O presidente da Câmara Municipal de Belo Horizonte, Gabriel Azevedo, promulgou a lei que proíbe o uso da chamada “linguagem neutra” nas escolas da cidade. O ato consta na edição de sábado (19) do Diário Oficial do Município (DOM).
Coube ao chefe do Legislativo tornar lei a trava à linguagem neutra porque na semana passada a maioria dos vereadores decidiu derrubar o veto do prefeito Fuad Noman (PSD) à proposta. A legislação é fruto de projeto de lei apresentado pelo hoje deputado federal Nikolas Ferreira (PL) quando exercia mandato de parlamentar municipal.
A linguagem neutra consiste no uso de termos como “elu” — no lugar de “ele” e “ela — e “amigue”, em vez de “amigo” ou “amiga”.
Segundo a lei promulgada por Gabriel, a ideia é que o ensino da Língua Portuguesa siga exclusivamente as diretrizes nacionais da Educação, as bases da reforma ortográfica de 2009 e, também, o Vocabulário Ortográfico da Língua Portuguesa (Volp).
“Para efeito desta lei, entende-se por linguagem neutra ou não binária aquela que descaracteriza, por meio da alteração morfológica das palavras na comunicação oral e escrita, o uso da norma culta da Língua Portuguesa e seu conjunto de padrões linguísticos, tendo por finalidade a não identificação ou a não definição de gênero masculino ou feminino”, lê-se em trecho de despacho do presidente da Câmara de BH.
Em maio, quando vetou o projeto, Fuad apontou “inconstitucionalidade formal” em trechos do texto. O prefeito citou, também, o Supremo Tribunal Federal (STF). No início deste ano, a Corte decidiu que gestões estaduais e municipais não podem legislar a respeito das regras que norteiam o ensino.
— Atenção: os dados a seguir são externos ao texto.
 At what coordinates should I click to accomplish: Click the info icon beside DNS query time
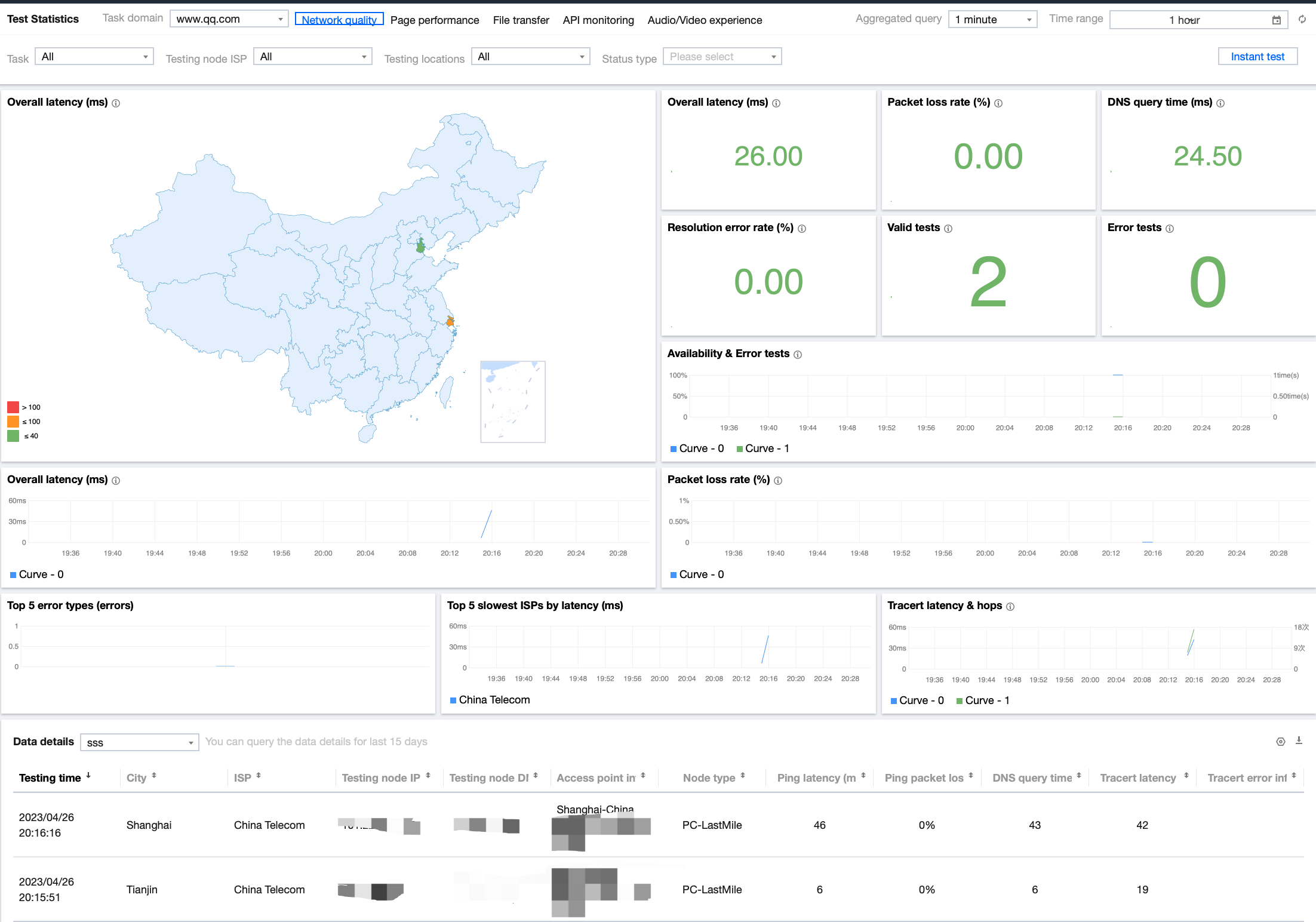1220,103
O projeto de Nikolas para barrar a linguagem neutra foi apresentado em 2021. Mesmo fora da Câmara Municipal desde o início do ano, ele recebeu o apoio da Bancada Cristã da Casa. Mesmo os integrantes da coalizão religiosa que estão na base aliada a Fuad Noman votaram pela derrubada do veto.
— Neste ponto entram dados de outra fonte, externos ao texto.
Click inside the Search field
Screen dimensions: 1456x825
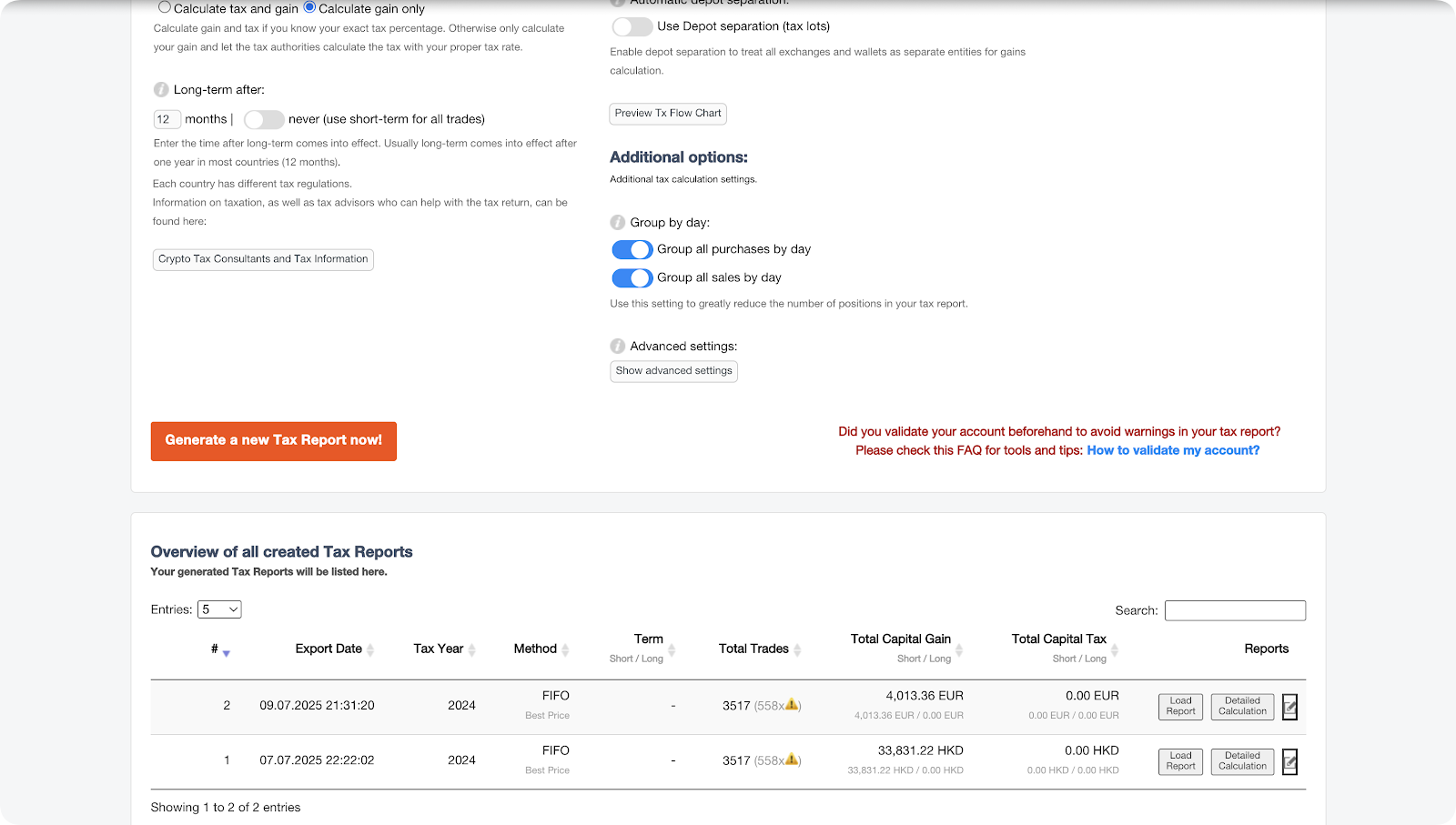(x=1234, y=609)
“Podemos ver essa linguagem sob vários aspectos. A linguagem neutra nas escolas é mais exclusiva do que inclusiva. Ela exclui deficientes auditivos, deficientes visuais e, também, pessoas com alguma dificuldade na decodificação dos símbolos: os disléxicos. É uma população muito maior do que a população não-binária, que essa linguagem se propõe a defender”, sustentou, na semana passada, a vereadora Flávia Borja, do PP.